The draft bill introduced Tuesday by Sen. John Boozman (R-Ark.), the chairman of the Senate Agriculture Committee, omits a Democratic proposal to delay a provision of the 2025 Republican budget law that will require states to pay a share of Supplemental Nutrition Assistance Program (SNAP) benefits for the first time in the program's history, while also increasing states' share of administrative costs. State leaders have warned of massive budgetary impacts that could result in even deeper cuts to food aid—and potentially force states to withdraw from the SNAP program entirely.
Ty Jones Cox, vice president for food assistance at the Center on Budget and Policy Priorities (CBPP), said it was "unconscionable" for Republicans to do nothing in the face of large-scale loss of food aid—including among children—and a looming budgetary disaster for states across the country.
"The harm unfolding across the country is already far greater than many anticipated, with more than 4 million people losing SNAP through March," Cox said in a statement Tuesday. "Even more people will lose the vital food assistance they need to afford groceries unless Congress immediately delays HR 1’s unprecedented shift of significant new SNAP costs to states."
Without congressional action, the SNAP cost-shifting provision of the Republican budget law will take effect on October 1, 2027. Survey data released this month shows that nearly 30% of US state governments believe they could be forced to narrow SNAP eligibility to cope with the new costs, which are expected to average $218 million per state.
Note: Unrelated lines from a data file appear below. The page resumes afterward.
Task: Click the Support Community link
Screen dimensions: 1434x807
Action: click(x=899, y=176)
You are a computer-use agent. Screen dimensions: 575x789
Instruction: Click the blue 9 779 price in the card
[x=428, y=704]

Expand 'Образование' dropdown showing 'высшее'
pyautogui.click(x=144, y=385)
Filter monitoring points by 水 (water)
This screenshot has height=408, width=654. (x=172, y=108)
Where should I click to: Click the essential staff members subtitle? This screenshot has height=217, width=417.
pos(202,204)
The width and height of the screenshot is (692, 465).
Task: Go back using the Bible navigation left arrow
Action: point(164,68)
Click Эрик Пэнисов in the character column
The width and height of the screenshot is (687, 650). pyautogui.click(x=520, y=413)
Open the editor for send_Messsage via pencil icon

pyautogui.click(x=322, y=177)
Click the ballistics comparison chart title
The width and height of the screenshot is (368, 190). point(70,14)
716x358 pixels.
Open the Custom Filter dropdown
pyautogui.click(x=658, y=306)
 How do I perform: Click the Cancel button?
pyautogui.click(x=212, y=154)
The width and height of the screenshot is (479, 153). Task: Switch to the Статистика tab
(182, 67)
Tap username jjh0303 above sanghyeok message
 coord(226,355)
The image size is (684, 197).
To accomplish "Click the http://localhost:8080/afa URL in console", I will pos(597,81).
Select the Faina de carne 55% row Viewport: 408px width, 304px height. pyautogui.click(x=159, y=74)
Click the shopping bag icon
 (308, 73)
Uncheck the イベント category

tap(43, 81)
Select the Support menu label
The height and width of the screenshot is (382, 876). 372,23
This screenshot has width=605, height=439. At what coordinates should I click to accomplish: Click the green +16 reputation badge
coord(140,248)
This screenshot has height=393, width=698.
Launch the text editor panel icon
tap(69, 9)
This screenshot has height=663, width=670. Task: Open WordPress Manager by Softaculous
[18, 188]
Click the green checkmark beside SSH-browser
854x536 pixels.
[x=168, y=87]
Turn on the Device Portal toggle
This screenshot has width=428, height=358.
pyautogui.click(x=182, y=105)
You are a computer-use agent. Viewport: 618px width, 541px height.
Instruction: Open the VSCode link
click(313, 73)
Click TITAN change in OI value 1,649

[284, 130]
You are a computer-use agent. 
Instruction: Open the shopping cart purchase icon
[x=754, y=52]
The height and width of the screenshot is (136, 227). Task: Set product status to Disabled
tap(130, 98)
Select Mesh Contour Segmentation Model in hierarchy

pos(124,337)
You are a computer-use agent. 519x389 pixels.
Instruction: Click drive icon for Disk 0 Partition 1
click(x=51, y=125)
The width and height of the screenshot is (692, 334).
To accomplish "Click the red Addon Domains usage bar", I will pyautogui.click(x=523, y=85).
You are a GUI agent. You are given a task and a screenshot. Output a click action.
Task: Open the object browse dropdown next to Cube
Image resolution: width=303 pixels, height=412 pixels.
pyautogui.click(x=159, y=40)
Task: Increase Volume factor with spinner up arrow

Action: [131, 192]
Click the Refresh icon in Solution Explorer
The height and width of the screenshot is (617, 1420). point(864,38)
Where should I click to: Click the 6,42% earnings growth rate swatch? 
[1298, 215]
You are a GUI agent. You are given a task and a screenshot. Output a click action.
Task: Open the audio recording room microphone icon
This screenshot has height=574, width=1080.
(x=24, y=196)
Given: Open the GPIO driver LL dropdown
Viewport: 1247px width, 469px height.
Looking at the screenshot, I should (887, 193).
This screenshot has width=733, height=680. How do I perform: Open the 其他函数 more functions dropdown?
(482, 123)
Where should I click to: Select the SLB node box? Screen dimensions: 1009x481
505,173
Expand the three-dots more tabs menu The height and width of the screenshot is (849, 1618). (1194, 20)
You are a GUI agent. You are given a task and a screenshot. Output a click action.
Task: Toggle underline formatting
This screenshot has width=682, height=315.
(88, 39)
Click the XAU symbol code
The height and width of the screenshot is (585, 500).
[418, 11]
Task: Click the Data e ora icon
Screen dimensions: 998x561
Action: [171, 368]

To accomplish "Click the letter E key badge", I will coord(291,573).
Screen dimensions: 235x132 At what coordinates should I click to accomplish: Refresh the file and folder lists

Eleven percent of states "identified withdrawing from SNAP as a potential risk," according to the poll conducted by the American Public Human Services Association.
It really seems like it should be a bigger deal that 11% of states who responded to this survey identified *withdrawing from SNAP entirely* as a potential risk of the massive cost shift that's about to hit state budgets thanks to H.R. 1. https://t.co/RbsY9LNdLv pic.twitter.com/TKOQIIK0ci
— Katie Bergh (@Katie_Bergh) June 23, 2026
Crystal FitzSimons, president of the Food Research & Action Center, said Tuesday that the Republican farm bill "ignores the needs of tens of millions of people, including families with children, older adults, people with disabilities, and veterans, who are finding it increasingly difficult to put food on the table."
"By shifting program costs to states, expanding time limits, and putting a cap on future benefit adjustments, HR 1 has undermined SNAP, the stability of families, communities, and local economies, and weakened state budgets," FitzSimons warned. "The SNAP benefit cost shift to states and increase in states’ administrative costs will force states to make impossible choices: reduce education funding, delay infrastructure investments, cut public health programs, constrain Medicaid spending, raise taxes, or reduce access to SNAP itself."
Senate Republicans unveiled their farm legislation amid a growing hunger and affordability crisis that experts say is directly attributable to Trump-GOP policies, from blanket tariffs to the war on Iran to SNAP cuts that the new bill—like the House version—does nothing to reverse.
Survey data released Tuesday by the No Kid Hungry campaign found that 55% of low-income families with children have had to cut back on groceries recently to make ends meet. The poll also found that 90% of families surveyed reported that they "would have to cut back significantly on food" if they lost SNAP benefits.
"Rising prices are making it harder for families to afford basic necessities," George Kelemen, senior vice president of the No Kid Hungry campaign, said in a statement. "That’s why SNAP’s grocery benefit, which helps feed about 40 million Americans including nearly 16 million children, is a vital support for helping them put food on the table."
"This SNAP crisis is too dangerous to ignore," Kelemen added. "Reasonable steps must be included in this farm bill to delay the cost-sharing until states have the time they need to implement all the complex changes handed to them."